Monsieur Carter a d’abord affirmé devant le Congrès des États-Unis que seulement 60 combattants avaient été formés dans le cadre de cette opération, lancée en 2014 et budgétée à hauteur de 500 millions de dollars [1] ; puis le général Austin a estimé que seuls « 4 ou 5 » hommes entraînés par les militaires états-uniens étaient alors actifs sur le terrain [2]. À la suite d’un ultime revers, ce programme d’entraînement a été « suspendu » puis « réduit » en octobre 2015 [3]. La presse internationale est donc unanime sur l’échec de cette politique. Néanmoins, il est possible que les chiffres ridicules avancés par le Pentagone aient eu un impact majeur sur l’opinion publique mondiale, que cet effet soit recherché ou non. En d’autres termes, ils ont certainement contribué à renforcer le mythe de l’« inaction » militaire des États-Unis et de leurs alliés occidentaux pour renverser Bachar el-Assad [4].
Or, bien que les puissances de l’OTAN et leurs alliés n’aient pas lancé de guerre ouverte contre ce régime, je vais analyser l’implication massive, illégale et clandestine de la CIA dans la déstabilisation de la Syrie, cette politique profonde ayant mobilisé différents services spéciaux moyen-orientaux et occidentaux [5].
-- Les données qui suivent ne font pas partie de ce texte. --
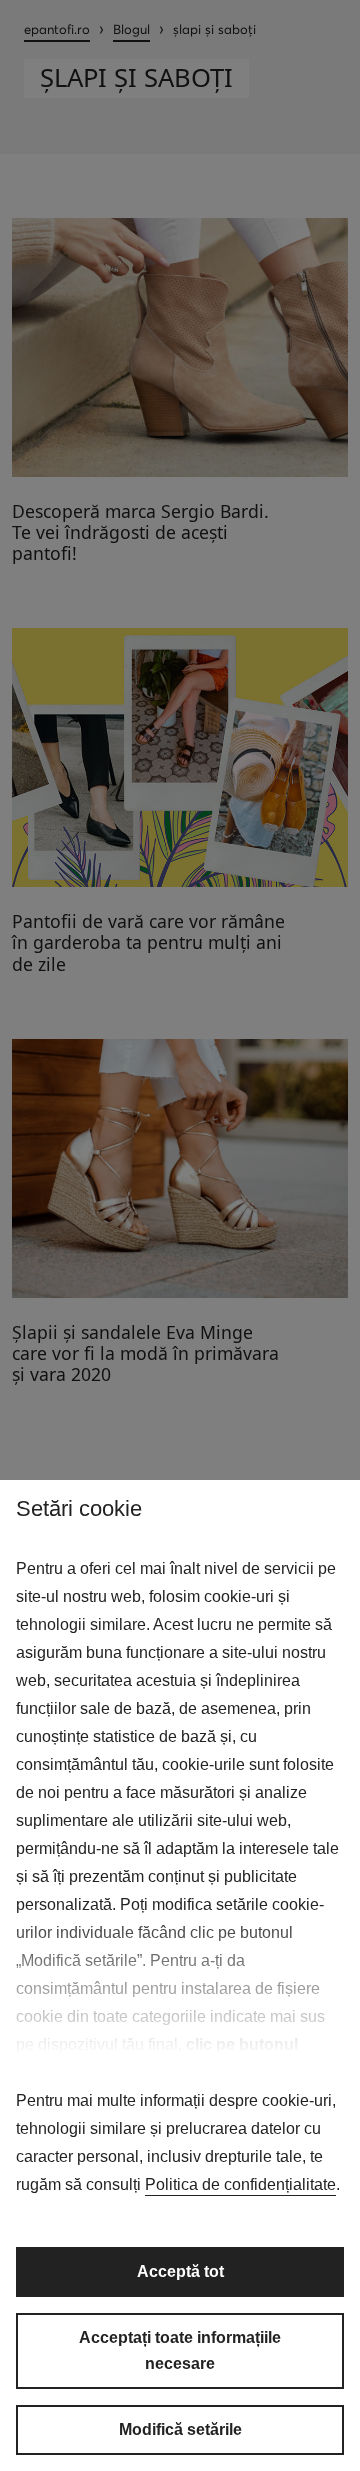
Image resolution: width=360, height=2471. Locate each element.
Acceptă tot (180, 2271)
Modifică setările (180, 2429)
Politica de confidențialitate (240, 2184)
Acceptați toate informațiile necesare (180, 2350)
Aujourd’hui, nous n’avons aucune idée précise de l’ampleur de cette intervention de l’Agence dans cette guerre civile. Cependant, d’après un article du Washington Post publié en juin 2015, la CIA a mené depuis 2013 contre le régime el-Assad « l’une [de ses] plus grandes opérations clandestines », dont le financement annuel avoisine le milliard de dollars [6]. D’après ce journal, cette intervention secrète – qui aurait notamment permis de former 10 000 rebelles –, s’inscrit dans un « plus vaste effort de plusieurs milliards de dollars impliquant l’Arabie saoudite, le Qatar et la Turquie », c’est-à-dire les trois États notoirement connus pour soutenir les factions extrémistes en Syrie [7]. Bien qu’il ait officiellement démarré à l’automne 2013 [8], nous verrons que l’engagement de la CIA dans ce pays avait été lancé en janvier 2012, et qu’il trouve ses origines profondes en 2011, dans le contexte trouble de la guerre de l’OTAN en Libye [9]. Ainsi, je décrirai ce qui s’apparente à une guerre secrète multinationale contre le régime syrien, les opérations de la CIA et de ses alliés étant distinctes du programme lancé en 2014 par le Pentagone afin de former des combattants pour lutter contre Daech [10].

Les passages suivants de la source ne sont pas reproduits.